Le principe plus large est un principe qui s'applique à toutes les modalités sensorielles mais est le plus dramatique en olfaction, parce que l'olfaction est le sens que nous négligeons le plus. Nous vivons dans une culture visuellement saturée et olfactivement appauvrie. Nous avons une centaine de mots pour les couleurs et presque aucun pour les odeurs — une pauvreté que les synesthètes qui voient les senteurs comme des couleurs naviguent avec plus de fluidité que le reste d'entre nous. Nous pouvons décrire la nuance exacte de bleu dans un tableau mais peinons à articuler la différence entre deux vins blancs. Ce n'est pas une limitation du nez. C'est une limitation de l'attention.

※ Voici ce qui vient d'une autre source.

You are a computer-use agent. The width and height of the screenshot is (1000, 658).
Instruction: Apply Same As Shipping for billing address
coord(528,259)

L'entraînement olfactif — qu'il soit pratiqué par un patient anosmique avec quatre pots d'huile essentielle, ou par un parfumeur avec mille matières premières, ou par quiconque fait simplement une pause pour remarquer ce que l'air sent réellement — est fondamentalement un exercice pour inverser cette négligence. C'est la pratique de prêter attention à de l'information qui a toujours été là, arrivant aux mêmes neurones, déclenchant les mêmes cascades moléculaires, mais traitée à la périphérie de la conscience plutôt qu'en son centre.

Une dernière ironie mérite d'être notée. Malgré toute la validation scientifique du protocole de Hummel, malgré tous les essais randomisés, les études d'imagerie et les modèles neurobiologiques, le mécanisme central de l'entraînement olfactif est quelque chose que les humains ont fait pendant des millénaires sans lui donner ce nom. Les rituels d'encens des temples antiques. Les marchés d'épices des routes commerciales médiévales. Les promenades au jardin prescrites contre la mélancolie dans la médecine du dix-huitième siècle. Le sommelier qui fait tourner un verre et inspire les yeux fermés. Tous ceux-ci sont, à leur manière, des pratiques structurées d'attention olfactive.

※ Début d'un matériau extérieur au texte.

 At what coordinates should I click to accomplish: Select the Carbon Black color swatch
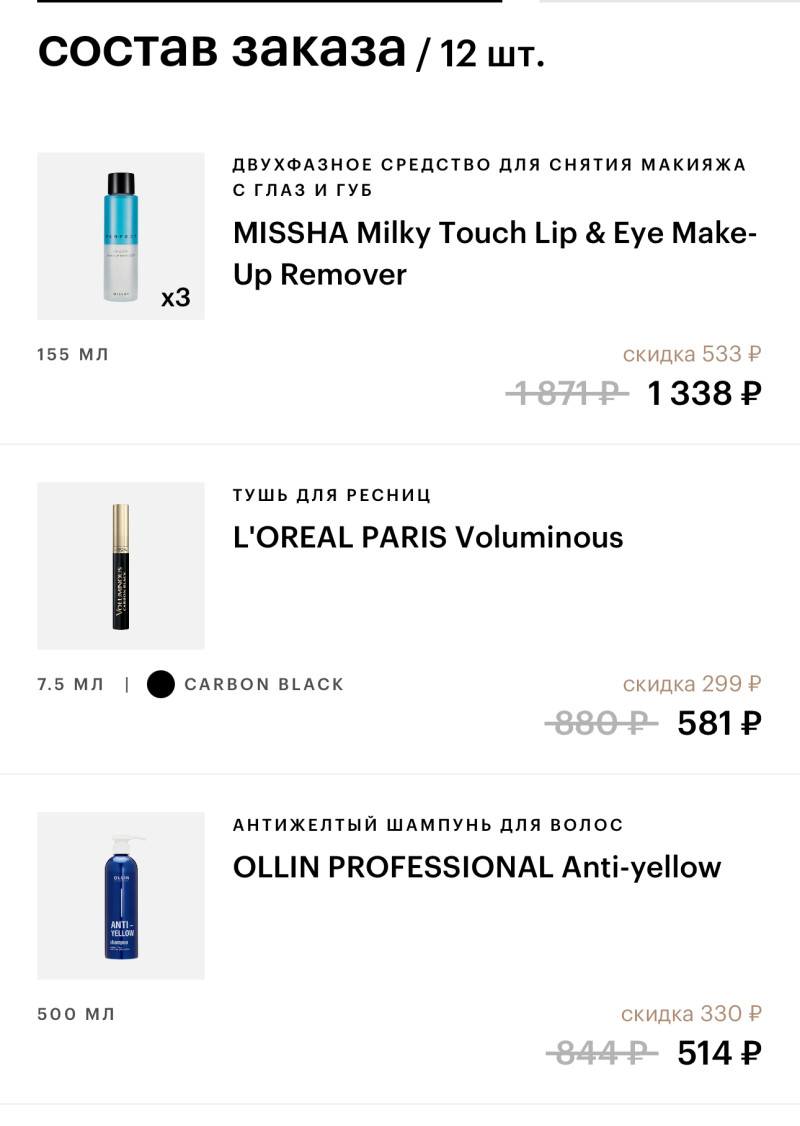pos(160,684)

Thomas Hummel n'a pas inventé l'entraînement olfactif. Il l'a mesuré. Il l'a formalisé. Il l'a prouvé. Et ce faisant, il a donné un nom et un mécanisme à ce que le système olfactif humain attendait depuis toujours : l'acte simple et radical d'être prié de prêter attention à ce qu'il nous disait.

Il aura fallu une pandémie pour nous faire écouter.